Art. 8.27 Abs. 4 des Comprehensive Economic and Trade Agreement, kurz CETA, definiert die Qualifikation der Mitglieder für die in der Öffentlichkeit besonders umstrittenen Schiedsgerichte im Englischen als "jurists of recognized competence". In der von der EU-Kommission veröffentlichten deutschen Fassung wird die Qualifikationsanforderung gesteigert auf "Juristen von anerkannt hervorragender Befähigung" [Quelle: Liebrich, "Kuriose Wortspiele im Ceta-Vertrag", Süddeutsche Zeitung, Jg. 72, Nr. 231 HBG (6.10.2016), S. 17]. Nun mag der juristisch vorgebildete Leser sich gleich über die Verwendung unbestimmter Rechtsbegriffe wundern. In der deutschen Übersetzung steht aber etwas, was nicht im englischen Original steht. Damit ist ein wunderbares Streitfeld eröffnet, z.B.: reicht für die Tätigkeit im Schiedsgericht ein Diplom als Wirtschaftsjurist aus, muss es ein Prädikatsexamen sein, oder genügt eine entsprechende Publikationstätigkeit? Warum, so fragt sich der Betrachter, hätten es die Vertragsparteien nicht beim ersten Halbsatz in Art. 8.27 Abs. 4 CETA belassen können? Dort heißt es zur Qualifikation "Die Mitglieder des Gerichts müssen die in ihren jeweiligen Ländern zur Ausübung des Richteramts erforderlichen Qualifikation besitzen ..." (a.a.O., Hervorhebung durch Verf.) Damit wäre etwas klar und eindeutig geregelt.

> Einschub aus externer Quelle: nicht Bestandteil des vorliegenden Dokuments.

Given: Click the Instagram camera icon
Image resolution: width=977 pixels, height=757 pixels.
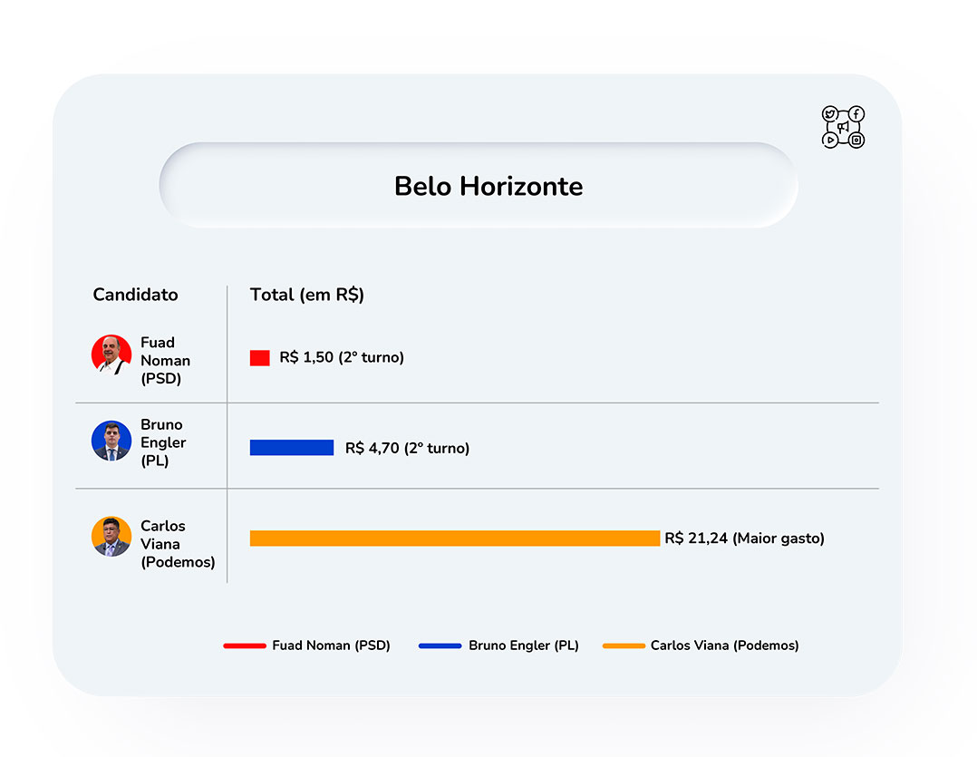Looking at the screenshot, I should pos(856,141).
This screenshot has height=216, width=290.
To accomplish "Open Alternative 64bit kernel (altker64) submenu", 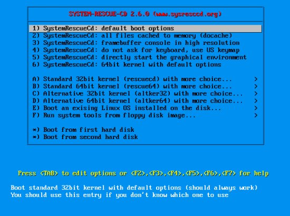I will (x=146, y=101).
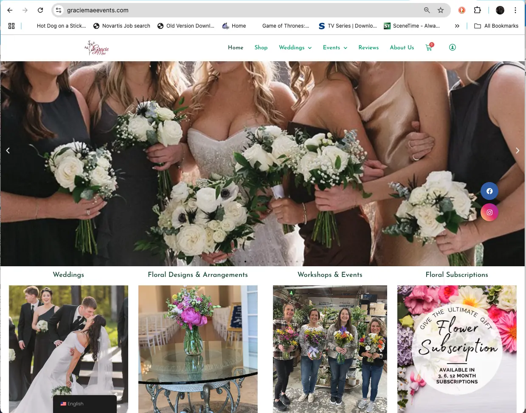Viewport: 526px width, 413px height.
Task: Open the English language selector
Action: 84,404
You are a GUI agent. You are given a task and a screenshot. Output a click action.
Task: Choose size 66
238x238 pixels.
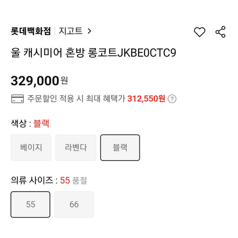coord(74,205)
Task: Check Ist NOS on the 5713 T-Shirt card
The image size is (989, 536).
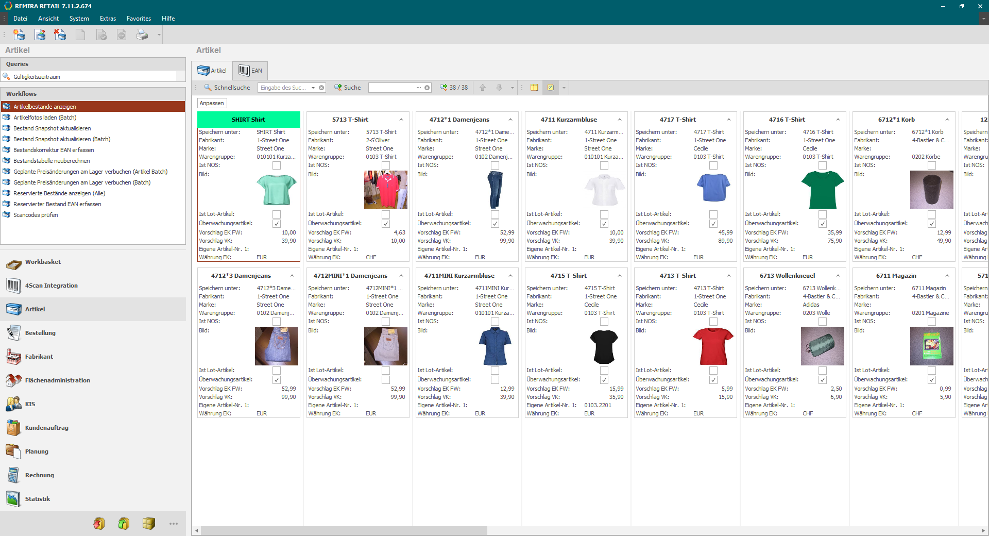Action: point(385,165)
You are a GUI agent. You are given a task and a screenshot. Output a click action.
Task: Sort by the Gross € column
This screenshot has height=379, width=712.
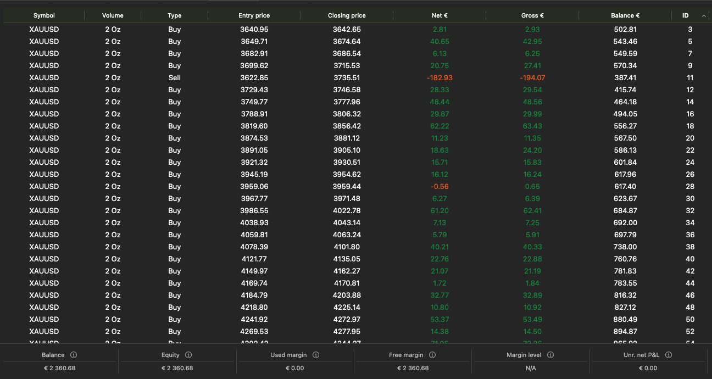click(x=532, y=15)
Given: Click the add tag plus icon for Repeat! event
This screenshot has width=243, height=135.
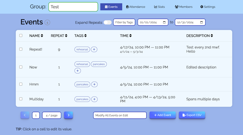Looking at the screenshot, I should click(x=94, y=49).
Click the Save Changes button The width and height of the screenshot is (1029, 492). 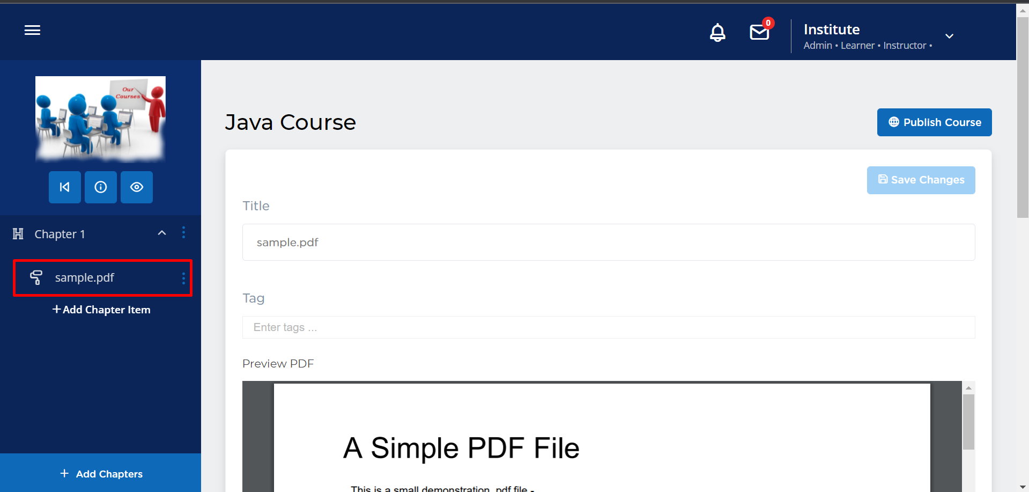921,180
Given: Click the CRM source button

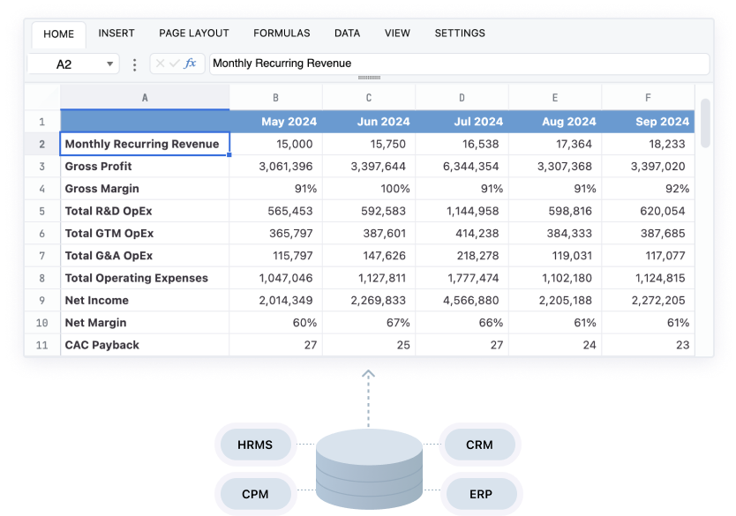Looking at the screenshot, I should [479, 445].
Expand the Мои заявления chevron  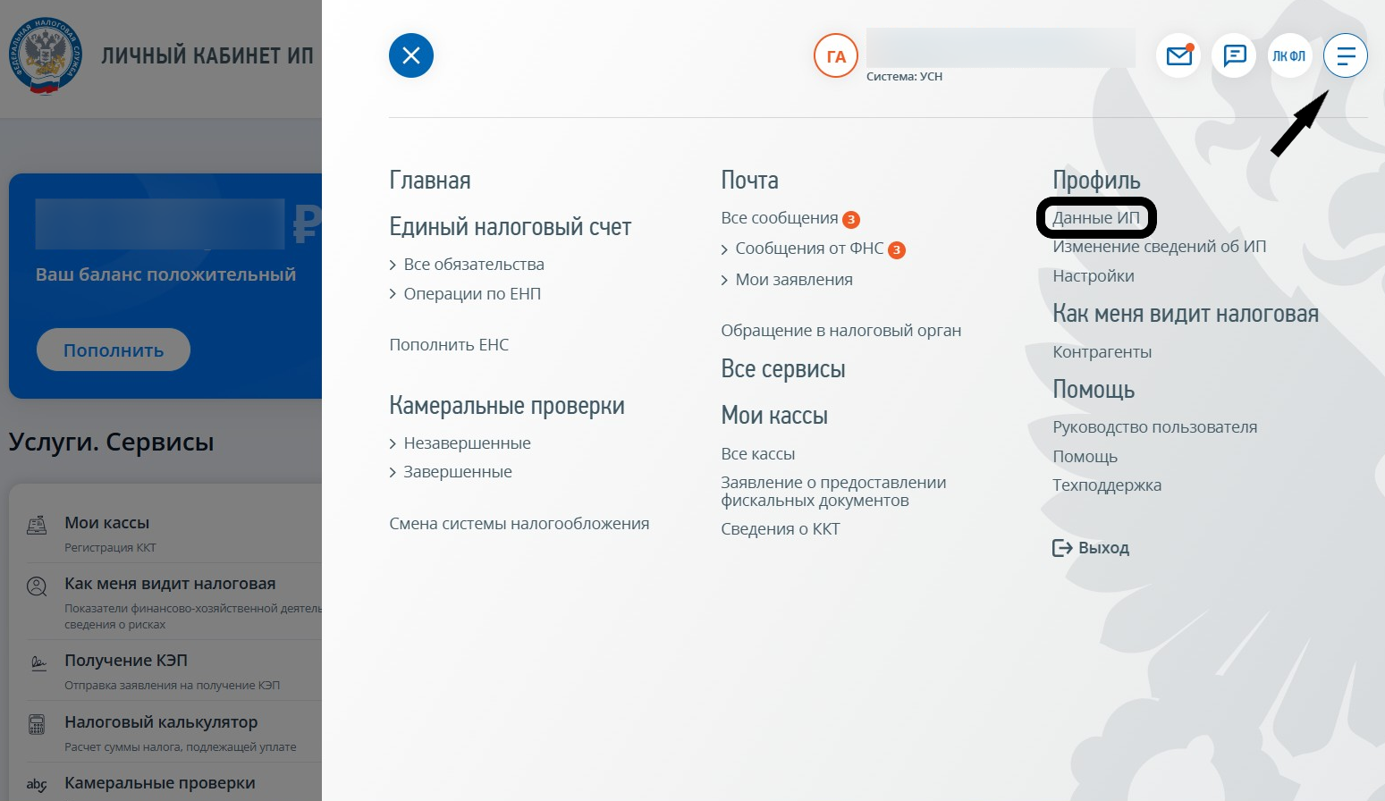(x=725, y=279)
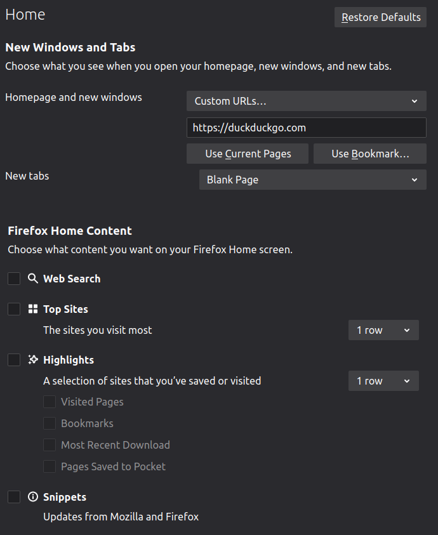Click the Highlights sparkle icon
This screenshot has height=535, width=438.
(33, 360)
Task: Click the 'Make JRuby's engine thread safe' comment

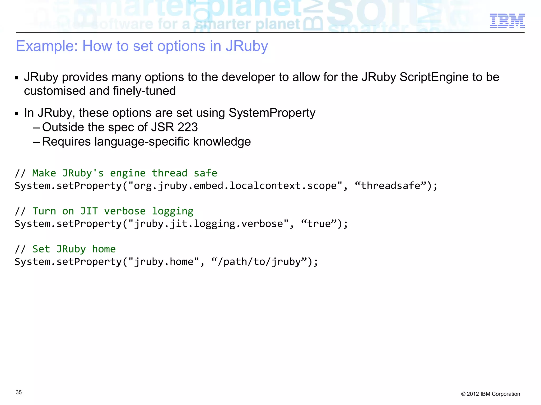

Bei der Übersetzung des CETA-Abkommens unterstellt die Tagespresse noch politischen Vorsatz bei der Übersetzung, bei der amtlichen Übersetzung der von der EU gebilligten Standards zur Rechnungslegung (kurz: EU-IFRS) ist die Unkenntnis der Fachbegriffe evident.
Im maßgeblichen englischen Original wird beispielsweise der Fachbegriff "recognition" verwendet (vgl. z.B. Conceptual Framework, Tz. 82) - amtliche EU-Übersetzung: "Erfassung". Es erschließt sich dem Buchhalter nicht, warum die EU-Übersetzer nicht den (richtigen und eingeführten) Fachbegriff "Ansatz" aus dem HGB verwendet haben? Vollens verwunderlich wird die mangelnde Sachkenntnis beim Blick in die Standards selber. In IAS 38, Tz. 18, zu den immateriellen Vermögenswerten wird "recognition" im Text selber mit "Ansatz" übersetzt, in der Überschrift ist dagegen von der "Erfassung" die Rede.

Diese offensichtlich inkonsistente Begrifflichkeit mag man noch als rein akademisch abtun. Ein paar Absätze weiter oben (IAS 38, Tz. 13) geht es um die materielle Frage der Aktivierungspflicht von immateriellen Vermögenswerten. Nach dem englischen Original muss das bilanzierende Unternehmen "Control" über den Vermögenswert ausüben, in der amtlichen Übersetzung muss es "Beherrschung" ausüben (so die Überschrift vor IAS 38, Tz. 13) oder "Verfügungsgewalt" (in IAS 38, Tz. 13) haben.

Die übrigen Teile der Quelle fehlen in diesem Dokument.